European LP News, May 2011

Alliance Breaks off PE Trial

Scottish investment company Alliance Trust has shut down Alliance Trust Equity Partners (ATEP), its private equity investment arm.

The Alliance board said it would conduct an orderly disposal of ATEP assets to focus on the company’s core investment portfolio of listed equities.

The decision may have surprised some investors, since Alliance raised its private equity allocation from 3.2% of total assets in January 2010 to 3.8% by the end of February 2011.

However, as Alliance’s total assets—which were overwhelmingly held in equities—fell in that time, the total committed to private equity fund also decreased, from £227 million to £110 million ($370 million to $180 million).

In early 2010, ATEP was a limited partner in 10 funds, including ones managed by Standard Life, Silverfleet Capital Partners and Impax Asset Management.

ATEP was formed in 2006 after Alliance bought Albany Venture Managers, taking on some of its managers in the process.

Verdane Capital Purchases Eqvitec Funds

Oslo-based Verdane Capital has taken over management of the €140 million ($197 million) Eqvitec Technology Fund III from Finnish private equity firm Eqvitec.

Verdane also renamed the fund Verdane ETF III.

Verdane Capital has acquired an interest in the fund, although most of the fund’s investors chose to retain their interests under the new management.

The IT and industrials-focused fund’s portfolio was completed in early 2010 with an SEK26 million ($4 million) investment in online Swedish film service Voddler, and comprised 12 companies when Verdane took over.

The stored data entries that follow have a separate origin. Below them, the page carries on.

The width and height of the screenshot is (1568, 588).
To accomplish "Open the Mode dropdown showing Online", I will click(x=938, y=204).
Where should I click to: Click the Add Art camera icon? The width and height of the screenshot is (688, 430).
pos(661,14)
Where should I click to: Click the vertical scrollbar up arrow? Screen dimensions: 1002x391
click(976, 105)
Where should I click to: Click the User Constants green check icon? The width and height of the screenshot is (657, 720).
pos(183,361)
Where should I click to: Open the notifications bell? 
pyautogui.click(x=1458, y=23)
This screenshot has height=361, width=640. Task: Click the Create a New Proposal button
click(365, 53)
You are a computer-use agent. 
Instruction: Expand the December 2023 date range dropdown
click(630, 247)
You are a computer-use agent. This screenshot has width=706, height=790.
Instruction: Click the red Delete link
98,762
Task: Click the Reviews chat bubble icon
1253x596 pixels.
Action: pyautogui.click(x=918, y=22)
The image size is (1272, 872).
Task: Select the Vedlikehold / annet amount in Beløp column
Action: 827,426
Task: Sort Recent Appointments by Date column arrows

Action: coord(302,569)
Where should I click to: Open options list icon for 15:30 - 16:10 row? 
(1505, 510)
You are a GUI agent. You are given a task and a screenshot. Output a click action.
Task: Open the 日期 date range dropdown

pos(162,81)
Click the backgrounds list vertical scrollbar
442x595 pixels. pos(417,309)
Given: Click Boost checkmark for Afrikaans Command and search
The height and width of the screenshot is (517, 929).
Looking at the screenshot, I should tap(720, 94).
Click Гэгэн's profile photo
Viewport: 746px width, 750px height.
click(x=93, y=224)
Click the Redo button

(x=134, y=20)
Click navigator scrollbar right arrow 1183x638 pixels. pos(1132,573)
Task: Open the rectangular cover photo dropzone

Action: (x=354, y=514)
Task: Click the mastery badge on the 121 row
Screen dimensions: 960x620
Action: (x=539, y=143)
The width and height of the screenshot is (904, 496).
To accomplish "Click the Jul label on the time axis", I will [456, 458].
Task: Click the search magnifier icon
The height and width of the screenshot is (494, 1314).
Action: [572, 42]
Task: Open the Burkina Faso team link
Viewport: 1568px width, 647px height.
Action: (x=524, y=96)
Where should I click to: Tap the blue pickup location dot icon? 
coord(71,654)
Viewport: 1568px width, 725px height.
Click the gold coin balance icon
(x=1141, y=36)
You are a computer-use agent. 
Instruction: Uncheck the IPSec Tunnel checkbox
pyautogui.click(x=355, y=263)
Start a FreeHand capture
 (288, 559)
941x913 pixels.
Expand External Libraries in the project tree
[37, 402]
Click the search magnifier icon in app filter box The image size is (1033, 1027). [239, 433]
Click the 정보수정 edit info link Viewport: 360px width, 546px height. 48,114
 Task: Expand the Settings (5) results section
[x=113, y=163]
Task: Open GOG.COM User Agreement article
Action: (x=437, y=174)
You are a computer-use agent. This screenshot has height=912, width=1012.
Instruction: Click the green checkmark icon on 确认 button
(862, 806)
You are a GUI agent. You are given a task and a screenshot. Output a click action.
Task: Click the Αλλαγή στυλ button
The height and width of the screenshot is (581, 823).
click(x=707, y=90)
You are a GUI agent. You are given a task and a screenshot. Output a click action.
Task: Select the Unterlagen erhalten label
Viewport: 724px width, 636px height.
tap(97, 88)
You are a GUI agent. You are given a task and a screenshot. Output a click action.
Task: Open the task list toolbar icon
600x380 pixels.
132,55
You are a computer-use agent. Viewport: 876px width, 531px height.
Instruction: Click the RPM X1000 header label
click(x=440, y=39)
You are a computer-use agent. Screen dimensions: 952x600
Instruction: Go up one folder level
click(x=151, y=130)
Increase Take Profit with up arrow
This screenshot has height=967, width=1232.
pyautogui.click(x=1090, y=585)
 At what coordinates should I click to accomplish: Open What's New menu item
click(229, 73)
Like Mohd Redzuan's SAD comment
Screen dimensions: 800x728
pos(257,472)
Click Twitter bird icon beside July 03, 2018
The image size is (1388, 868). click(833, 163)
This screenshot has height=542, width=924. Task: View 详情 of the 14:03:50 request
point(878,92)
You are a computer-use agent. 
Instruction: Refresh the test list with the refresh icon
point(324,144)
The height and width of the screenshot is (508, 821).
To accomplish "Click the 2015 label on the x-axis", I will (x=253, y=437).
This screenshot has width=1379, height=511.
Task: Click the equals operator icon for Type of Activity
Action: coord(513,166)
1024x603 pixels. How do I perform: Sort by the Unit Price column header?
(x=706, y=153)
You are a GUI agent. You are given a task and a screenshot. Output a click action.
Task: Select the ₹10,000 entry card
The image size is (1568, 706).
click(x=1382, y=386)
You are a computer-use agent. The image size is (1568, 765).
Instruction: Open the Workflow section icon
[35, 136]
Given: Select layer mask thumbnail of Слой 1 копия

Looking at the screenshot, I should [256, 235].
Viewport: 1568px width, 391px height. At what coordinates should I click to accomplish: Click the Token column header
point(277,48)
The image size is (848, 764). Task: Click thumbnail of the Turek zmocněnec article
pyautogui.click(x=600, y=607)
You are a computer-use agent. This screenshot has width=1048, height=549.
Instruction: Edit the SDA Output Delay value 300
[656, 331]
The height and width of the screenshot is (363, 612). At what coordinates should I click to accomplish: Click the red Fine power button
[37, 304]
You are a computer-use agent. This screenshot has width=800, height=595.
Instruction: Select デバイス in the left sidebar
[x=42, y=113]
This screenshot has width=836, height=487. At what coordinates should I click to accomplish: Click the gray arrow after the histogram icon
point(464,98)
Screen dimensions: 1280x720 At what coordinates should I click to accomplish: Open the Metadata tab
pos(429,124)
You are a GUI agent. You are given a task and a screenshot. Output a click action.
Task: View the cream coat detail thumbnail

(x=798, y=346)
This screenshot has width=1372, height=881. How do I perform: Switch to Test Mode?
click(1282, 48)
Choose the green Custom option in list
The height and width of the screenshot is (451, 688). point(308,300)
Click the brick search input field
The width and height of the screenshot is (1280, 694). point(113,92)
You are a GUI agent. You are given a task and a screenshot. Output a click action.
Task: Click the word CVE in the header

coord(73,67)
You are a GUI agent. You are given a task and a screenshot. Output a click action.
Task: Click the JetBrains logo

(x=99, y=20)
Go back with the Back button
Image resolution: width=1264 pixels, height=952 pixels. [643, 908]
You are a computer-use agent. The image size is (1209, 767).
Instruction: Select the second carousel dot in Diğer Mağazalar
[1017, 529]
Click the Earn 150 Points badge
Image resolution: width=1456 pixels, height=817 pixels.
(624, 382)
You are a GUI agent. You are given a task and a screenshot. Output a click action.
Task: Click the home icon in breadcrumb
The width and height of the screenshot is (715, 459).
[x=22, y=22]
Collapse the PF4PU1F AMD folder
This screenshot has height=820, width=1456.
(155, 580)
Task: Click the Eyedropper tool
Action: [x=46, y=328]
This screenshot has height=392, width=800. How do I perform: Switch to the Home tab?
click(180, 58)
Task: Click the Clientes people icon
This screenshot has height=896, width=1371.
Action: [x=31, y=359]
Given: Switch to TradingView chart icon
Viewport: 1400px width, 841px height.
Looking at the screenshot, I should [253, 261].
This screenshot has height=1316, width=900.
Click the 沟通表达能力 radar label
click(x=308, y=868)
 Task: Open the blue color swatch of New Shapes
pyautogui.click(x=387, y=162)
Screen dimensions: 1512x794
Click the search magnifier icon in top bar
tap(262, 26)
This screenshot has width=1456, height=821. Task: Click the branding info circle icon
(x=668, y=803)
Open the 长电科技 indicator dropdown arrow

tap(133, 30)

It marked Verdane’s third secondaries deal in Finland since summer 2010, following its acquisition of Eqivtec’s ETF II and the privately owned Cumasa portfolio.

For Eqvitec, the transaction marked its third fund divestment in a year. Eqivtec’s divestments began in Spring 2010 when some of the firm’s managers spun out its mezzanine investment activities, worth more than €150 million, to form Armada Mezzanine Capital.

Investor Shift in Post-Crisis Astorg Fund

Strong interest from pension funds and Asian investors has helped Astorg Partners close its fifth fund 30% above its original target.

Dedicated to mid-market European buyouts, Astorg V closed at a hard cap of €1.05 billion ($1.5 billion) after six months of fundraising.

Of the fund’s 44 investors, 25 were new to Astorg, and about one-third were pension funds. In contrast, pension funds comprised only 19% of LPs in Astorg IV, which closed at $800 million in 2008.

A pronounced fall in fund-of-fund and insurance company involvement in the new fund marked a further shift away from Astorg IV’s LP composition.

Astorg also attracted sovereign wealth fund capital absent from Astorg IV and, in a first for the Paris-based firm, investment from Asia.

Asian investors represent 18% of the Astorg V investment base, while European and North American funding represents 55% and 27% respectively.

The portfolio of the 2008-vintage Astor IV, which is still being invested, numbers six companies in sectors ranging from precious-metalworking to insurance, to funerals.